Texto fornecido —
· · · · ·

No FC Porto, no entanto, o início do ano de 1991 também trouxe casos. Madjer queria sair para o Valência, mas Pinto da Costa não deixou, com o argelino a entrar em guerra com Artur Jorge, que, por vezes, deixava-o de fora dos convocados: "É pena não ser o Pinto da Costa a fazer a equipa. Dá-me vontade de rir, quando vejo que nem no banco tenho lugar". Artur Jorge ripostou: "Quem teima em jogar como quer e não como eu quero - não joga!".
E, no final de Janeiro, estoura a grande bomba: por decisão da direcção do FC Porto, Geraldão é afastado do plantel. Tudo porque Pinto da Costa descobriu que o central brasileiro, que marcara vários golos decisivos de livre, assinara um pré contrato com o Benfica, pois Gaspar Ramos mantinha vivo o sonho de construção de um Benfica Europeu, com Geraldão e Ricardo no centro da defesa. Mês e meio passou, e o FC Porto perde a liderança para o clube da Luz, com Pinto da Costa preocupado, a fazer regressar Geraldão do Brasil, para voltar a dar coesão defensiva ao conjunto portista.
Chegava-se ao final de Abril, e o FC Porto, em véspera de receber o Benfica, com um ponto de atraso, vai vencer a Alvalade, com a fantástica chapelada de Jorge Couto a Ivkovic. Sousa Cintra, no final do jogo, queixava-se da arbitagem de Bento Marques, que, em abono da verdade, prejudicou os dois clubes. O jogo do título vinha a seguir.
Na véspera do FC Porto-Benfica, Artur Jorge lança o veneno: "Tendo em conta o passado recente e menos recente do futebol português, Carlos Valente não deveria ter sido nomeado para este jogo". Os seus adjuntos também disparam balas - Hernâni Gonçalves falava de arbitragem: "O Benfica quer manobrar a arbitragem, quer pressionar os árbitros", enquanto Octávio Machado desbrava fantasmas: "O Benfica que não se preocupe com a água, pois já contratamos uma empresa de aspiradores para sugar a relva e, com um bocadinho de jeito, ainda pedimos emprestado um tapete de veludo vermelho ao Papa". Eriksson manteve-se indiferente e antes de a equipa partir de comboio em direcção ao Porto, disse aos adeptos benfiquistas que foram despedir-se da equipa a Santa Apolónia aquilo que eles queriam ouvir: "Adeus, até ao nosso regresso, como campeões".

· · · · ·

Dados fornecidos —

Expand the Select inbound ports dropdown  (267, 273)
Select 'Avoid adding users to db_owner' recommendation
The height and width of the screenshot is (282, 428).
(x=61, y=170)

· · · · ·

Objetivo da tarefa — Segundo o texto fornecido, por que motivo foi Geraldão afastado do plantel do FC Porto no final de janeiro? Os dados não têm qualquer papel neste exercício.

Resultado final — Pinto da Costa descobriu que ele tinha assinado um pré-contrato com o Benfica.